*Short exercise*. Rewrite the lines from the start through the line holding "(546, 328).", inclusive, with "tree view" changed to "tree list" and everything else left as is. Leave the pictures out of your answer.

*Available data*.
"""

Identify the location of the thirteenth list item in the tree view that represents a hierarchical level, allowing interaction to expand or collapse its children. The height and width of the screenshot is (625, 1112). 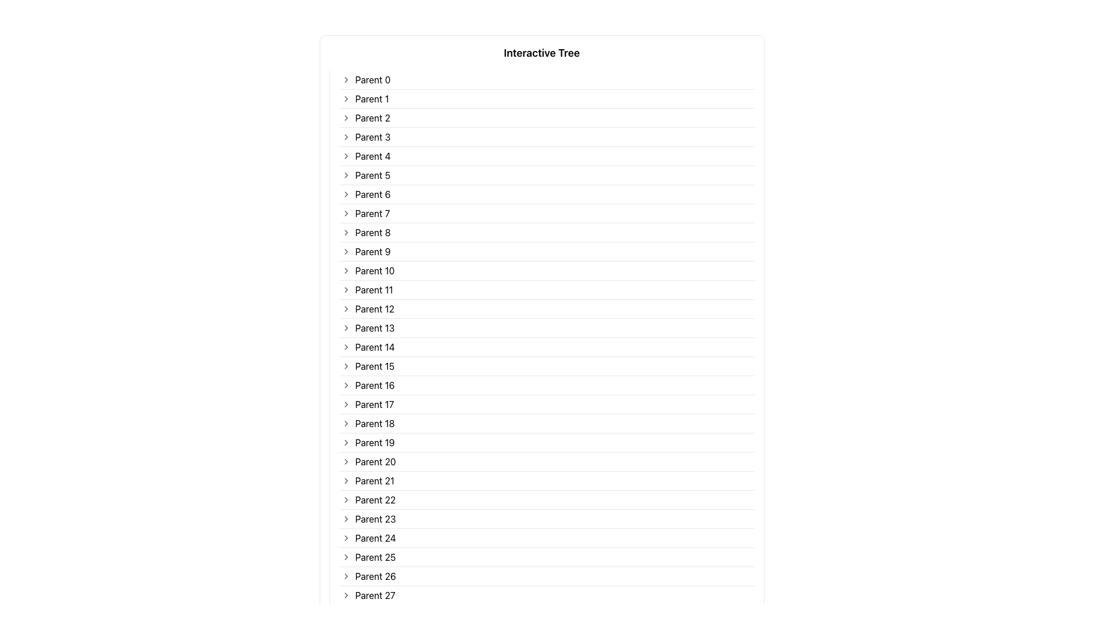
(546, 328).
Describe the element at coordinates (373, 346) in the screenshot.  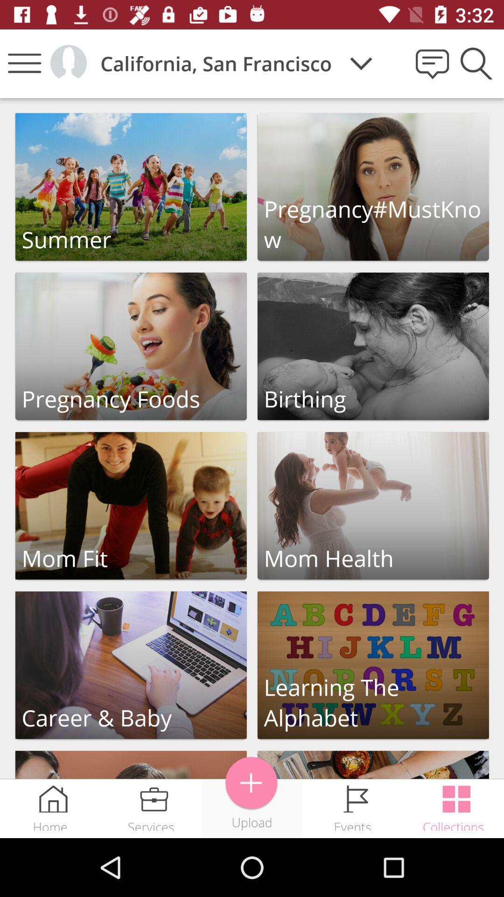
I see `learn about birthing` at that location.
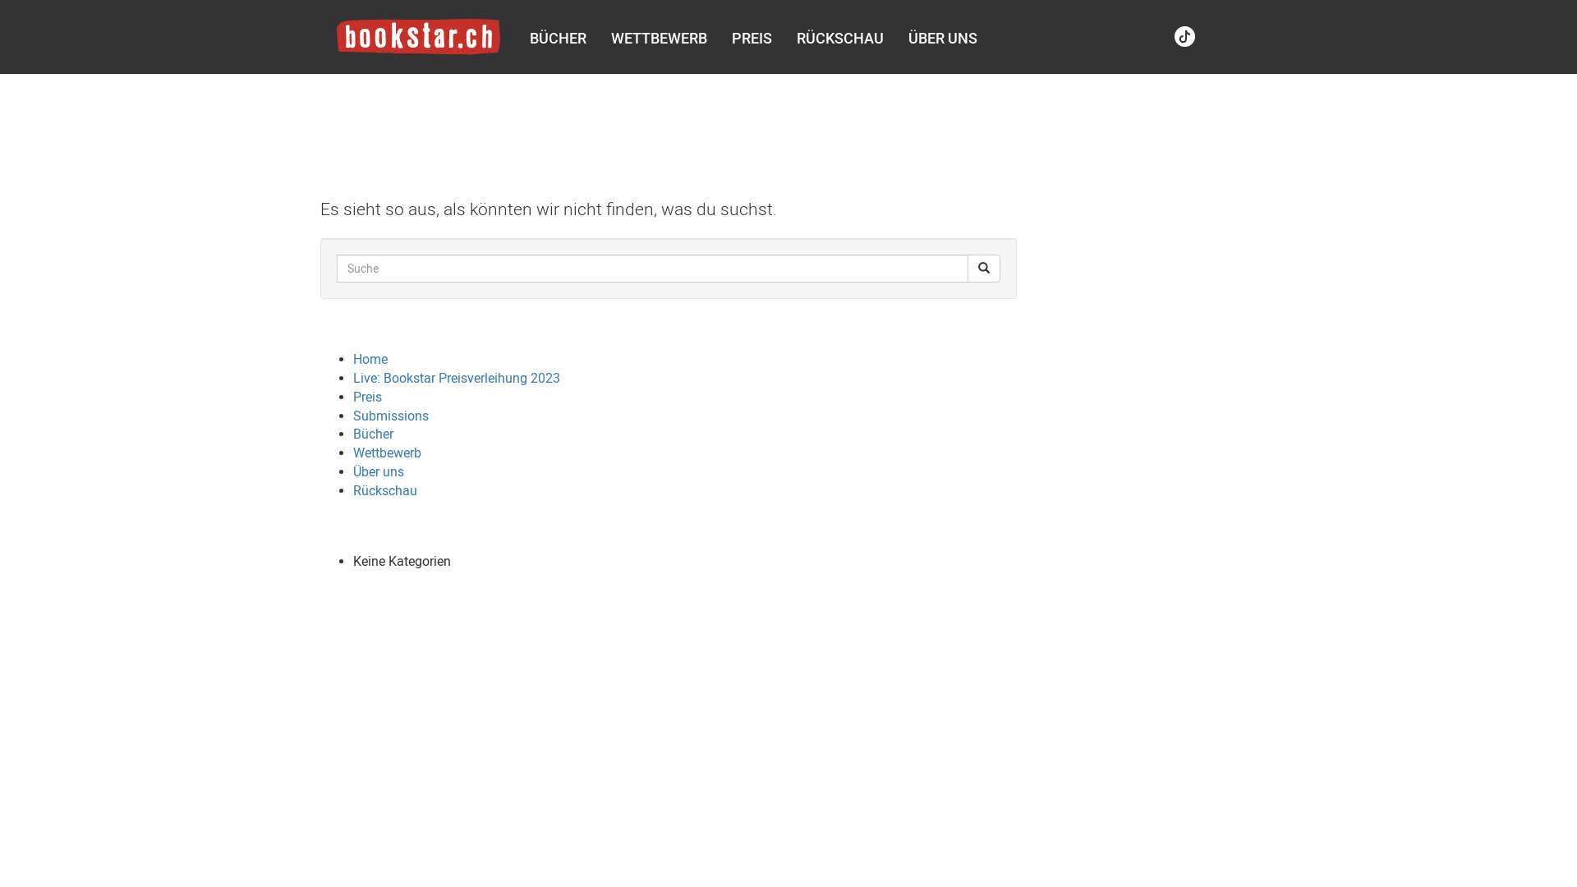 The height and width of the screenshot is (887, 1577). What do you see at coordinates (366, 397) in the screenshot?
I see `'Preis'` at bounding box center [366, 397].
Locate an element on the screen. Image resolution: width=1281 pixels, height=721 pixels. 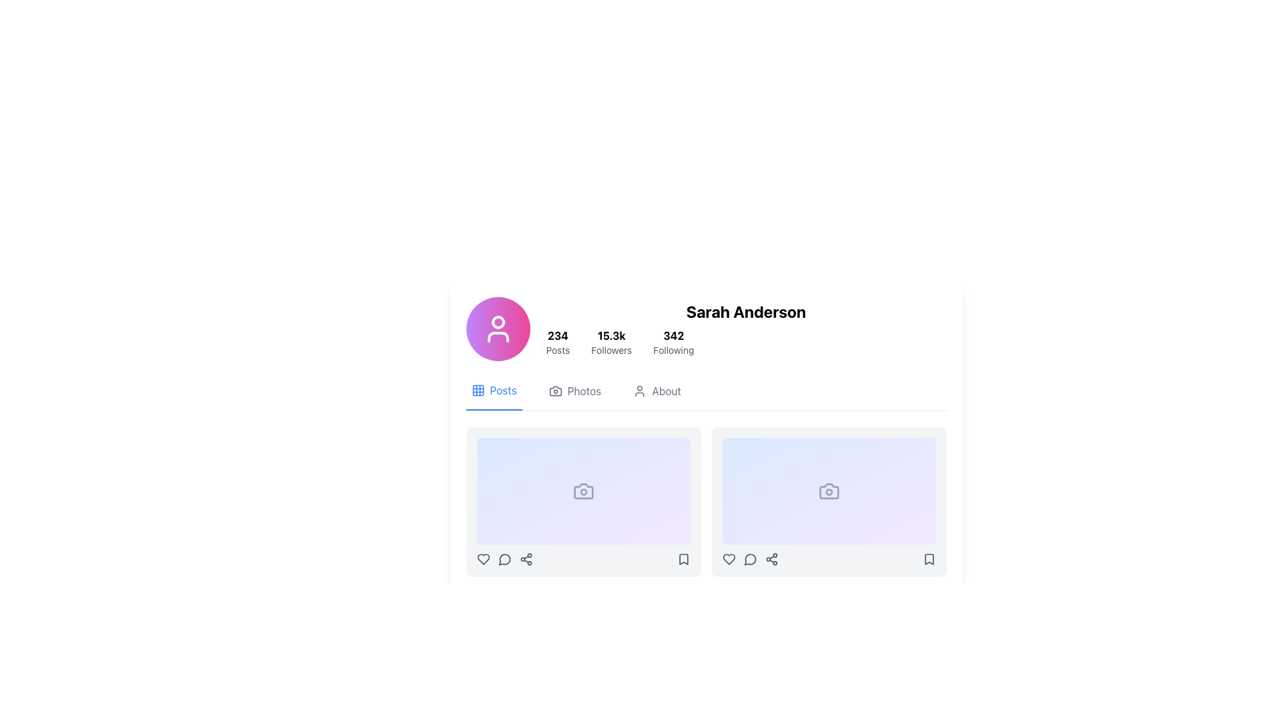
the comment icon button located at the bottom right of the content card is located at coordinates (750, 558).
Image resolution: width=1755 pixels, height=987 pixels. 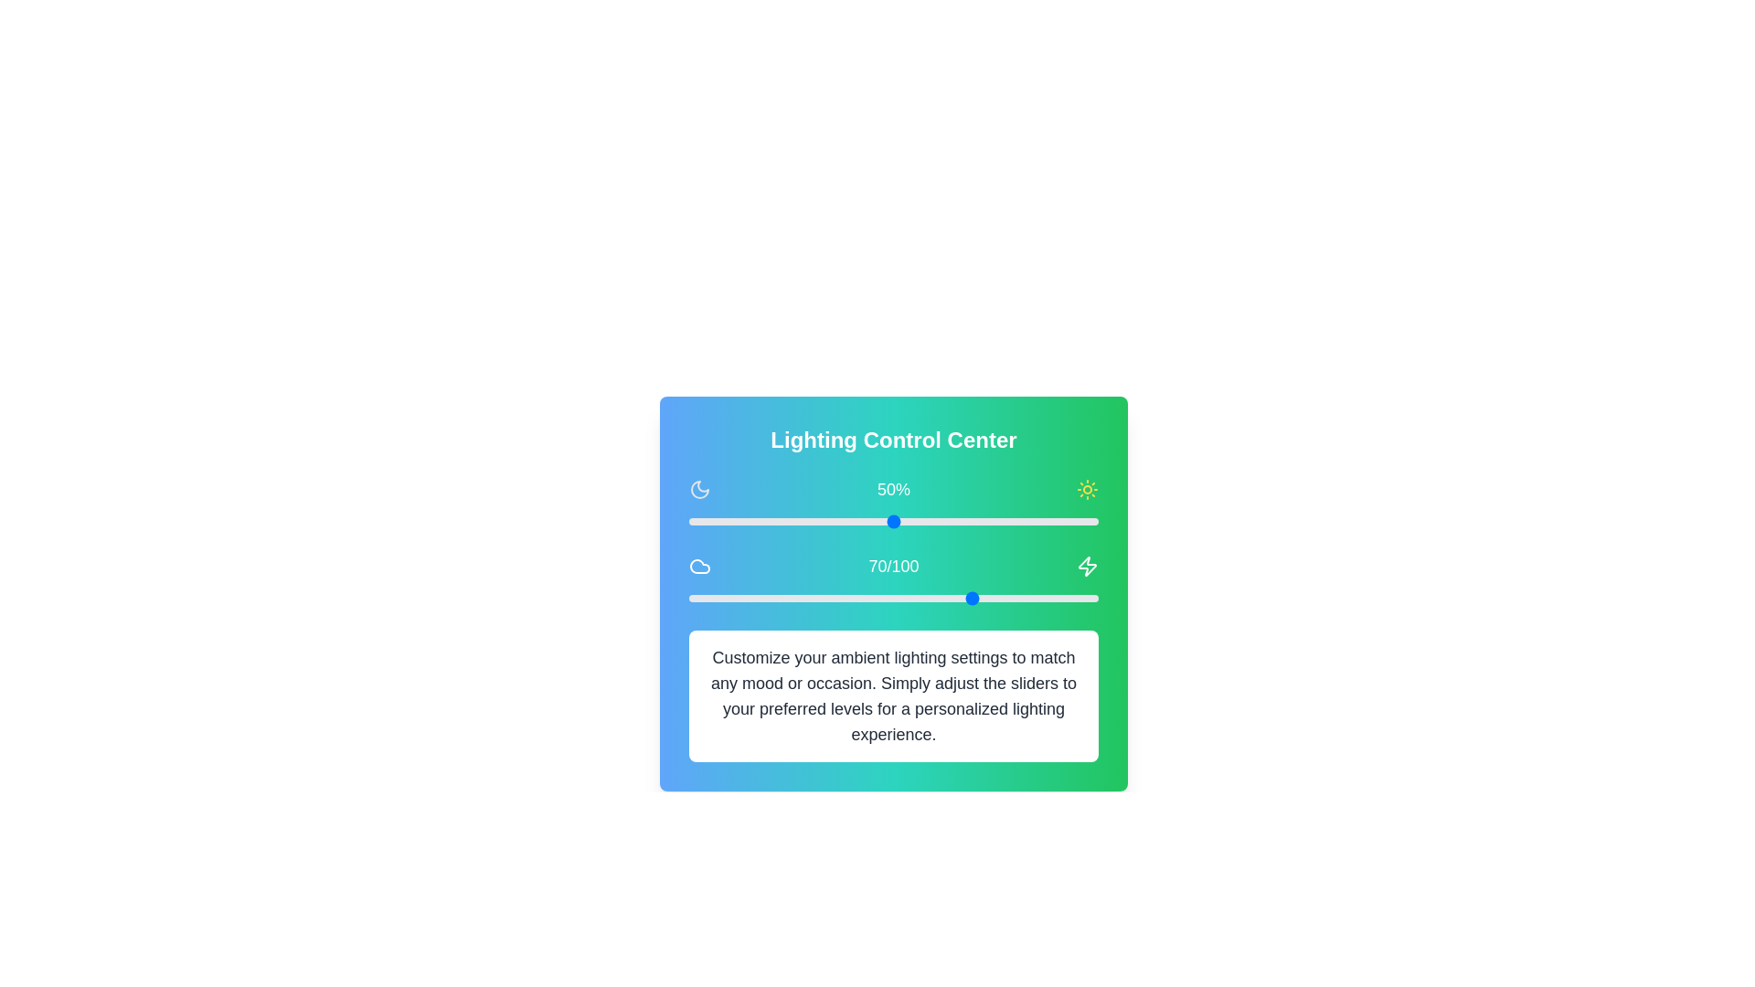 What do you see at coordinates (901, 521) in the screenshot?
I see `the slider to set the value to 52` at bounding box center [901, 521].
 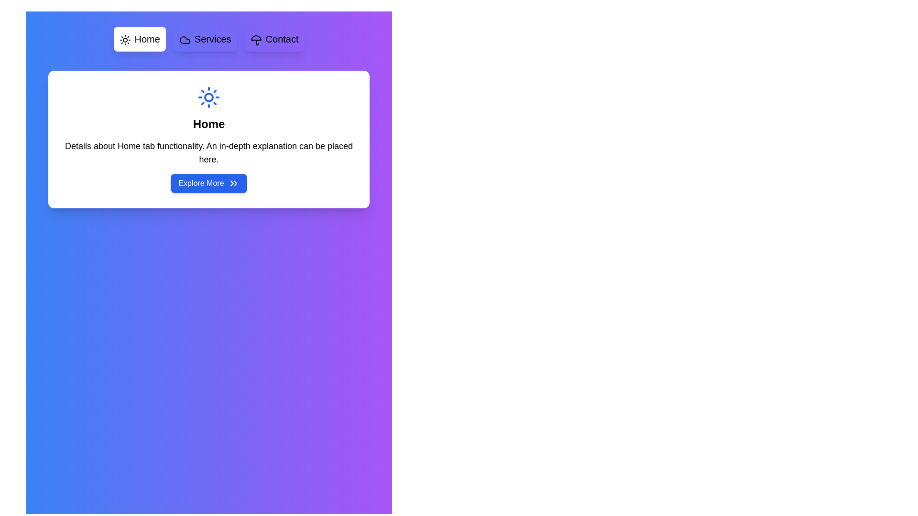 What do you see at coordinates (208, 152) in the screenshot?
I see `the explanatory text block that provides details about the 'Home' tab functionality, located below the title 'Home' and above the 'Explore More' button` at bounding box center [208, 152].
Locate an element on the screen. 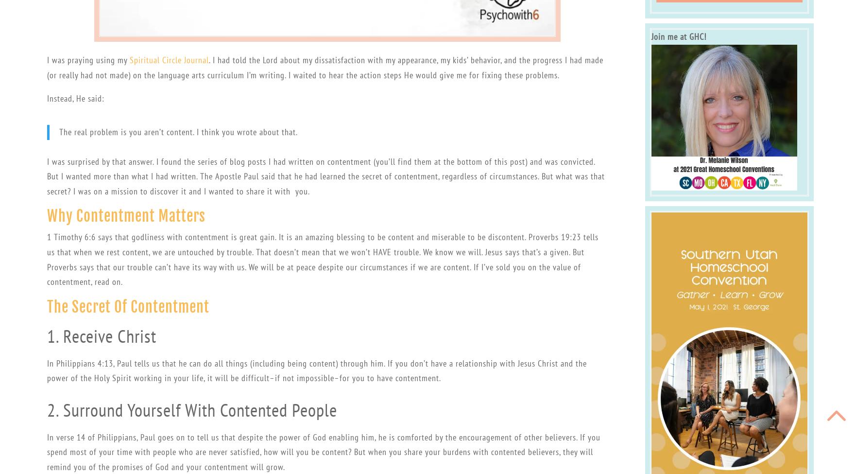  'Instead, He said:' is located at coordinates (75, 98).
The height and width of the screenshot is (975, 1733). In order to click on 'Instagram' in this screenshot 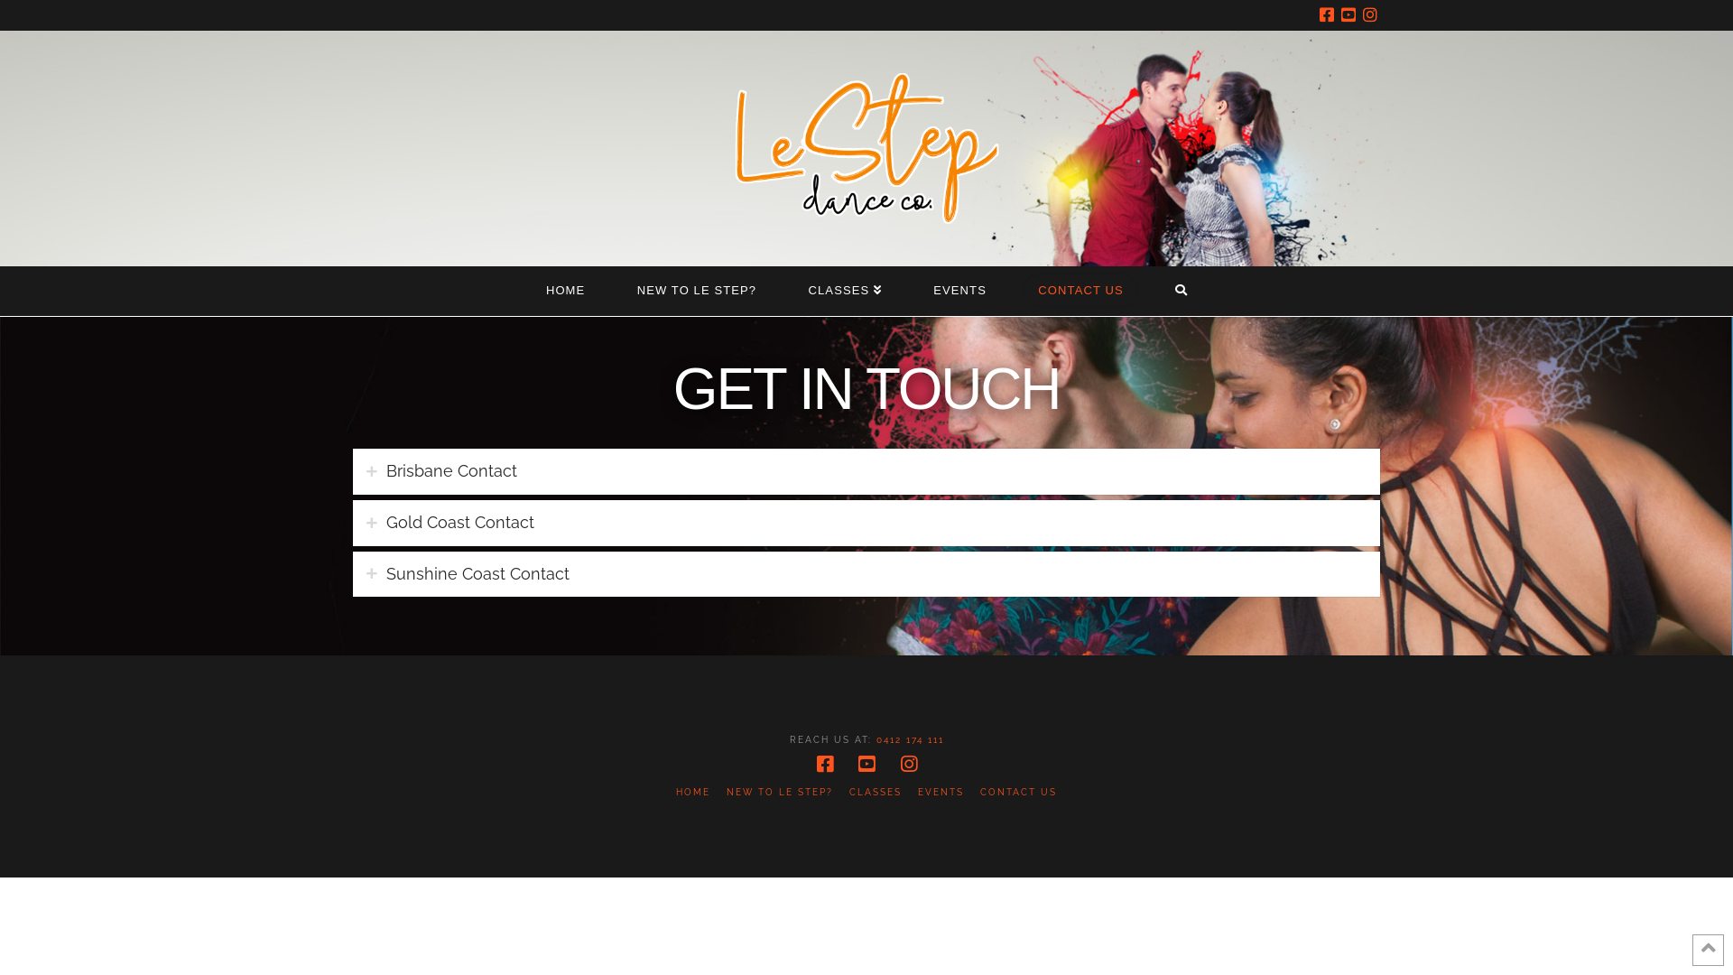, I will do `click(901, 763)`.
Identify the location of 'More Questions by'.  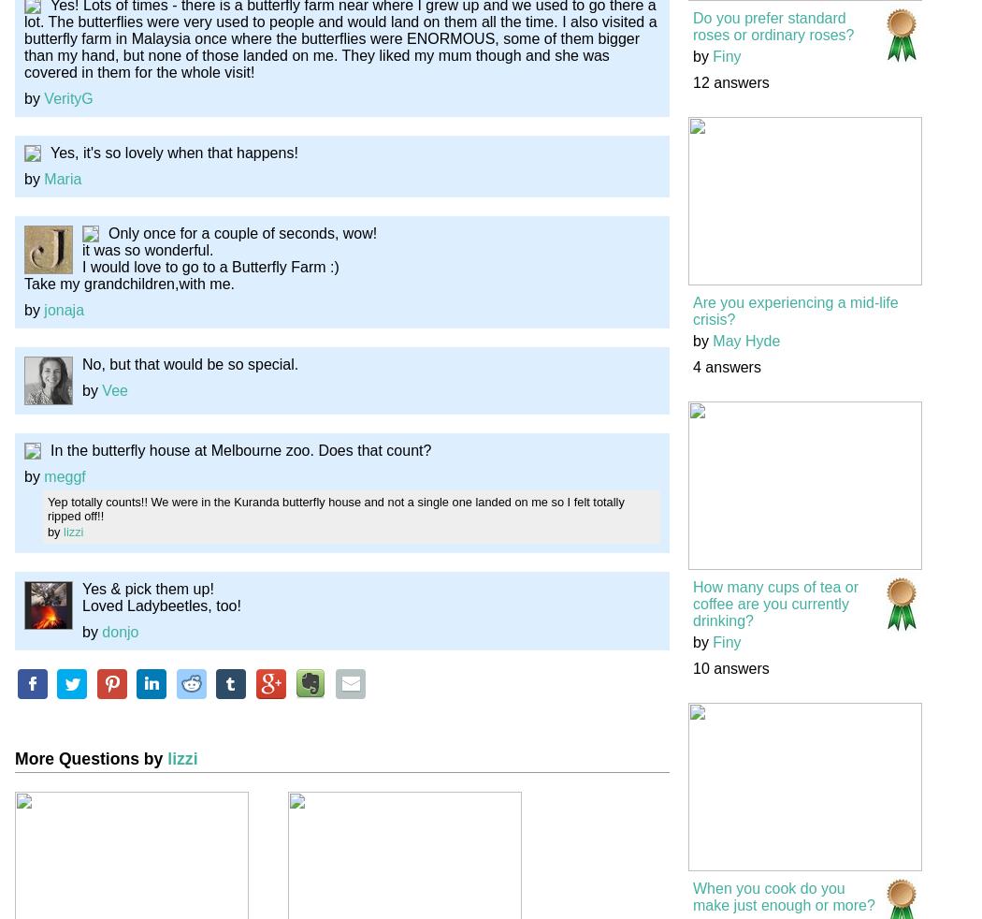
(91, 757).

"""

*Exercise result*.
Identify the location of the thirteenth list item in the tree list that represents a hierarchical level, allowing interaction to expand or collapse its children. The height and width of the screenshot is (625, 1112). 
(546, 328).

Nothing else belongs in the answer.